I have a web app running on Tomcat 7. Currently users login with passwords through JDBCRealm.

In my organization there's an authentication server. Users send HTTP requests to that server, the server authenticates them somehow, and then forwards the request to my app with a custom HTTP header that specifies the authenticated username (no password).

I'd like to use this mechanism for authenticating users to my app, while keeping the JDBC realm. When users send a request to /login, their request will be authenticated using the headers, and they'll be redirected to the main page as if they logged in using the standard j_security_check form, but without having to provide a password.

Here's what I came up with so far:

@WebFilter("/login/*")
public class LoginFilter implements Filter {

  @Override
  public void doFilter(ServletRequest req, ServletResponse res, FilterChain chain)
    throws IOException, ServletException {

    HttpServletRequest httpRequest = (HttpServletRequest) req;
    HttpServletResponse httpResponse = (HttpServletResponse) res;

    String username = ... // Extract username from httpRequest, not an issue

    httpRequest.login(username, "???"); // Need to provide a password!

    httpResponse.sendRedirect(httpRequest.getContextPath() + "/pages/home.xhtml");

  }

}

This works when I provide the right password for JDBCRealm, but the password is unavailable in the filter.

Update: I ended up solving this with a custom valve:

public class LoginValve extends ValveBase {

    @Override
    public void invoke(Request req, Response res) throws IOException, ServletException {

    if (!req.getRequestURI().equals(req.getContextPath() + "/login")) {
        getNext().invoke(req, res);
        return;
    }

    Session session = req.getSessionInternal();

    if (session.getPrincipal() == null) {
        String username = ... // From req
        List<String> roles = ... // From req
        session.setPrincipal(new GenericPrincipal(username, null, roles));
    }

    req.setUserPrincipal(session.getPrincipal());

    getNext().invoke(req, res);

}

And I do the redirect from a filter that's called later.

Answer 1

I'm three reputation points shy of being able to comment, so I'll have to answer based on the given information, filling in some of the blanks with guesses.

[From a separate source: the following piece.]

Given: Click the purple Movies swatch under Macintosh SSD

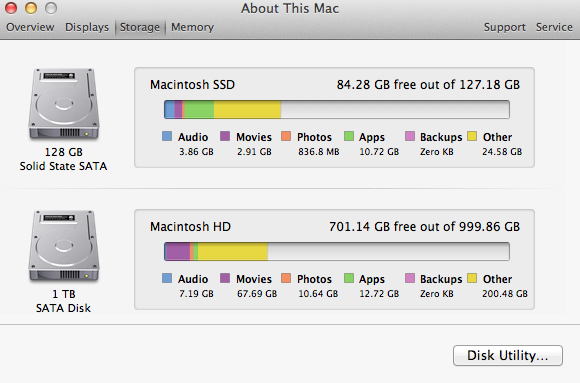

You can achieve the "authentication" by subclassing javax.servlet.http.HttpServletRequestWrapper.

Override the getRemoteUser() and getUserPrincipal() so they return the authenticated user's username, and a Principal object that can be basically anything you want to make it. A JMXPrincipal should be convenient to use. You should probably also override getAuthType() to return HttpServletRequest.FORM_AUTH to make everything mesh nicely. And implement a quick logout() method per the Javadoc, which says "Establish null as the value returned when getUserPrincipal, getRemoteUser, and getAuthType is called on the request."

Then, in your filter, wrap the incoming HttpServletRequest in your wrapper object, and pass the wrapper object into chain.doFilter().

If you want to get fancy you can override the login() method also on the wrapper, where it accepts any (or a null) password and creates the internal instance variables that will be returned by getRemoteUser(), getUserPrincipal() and getAuthType().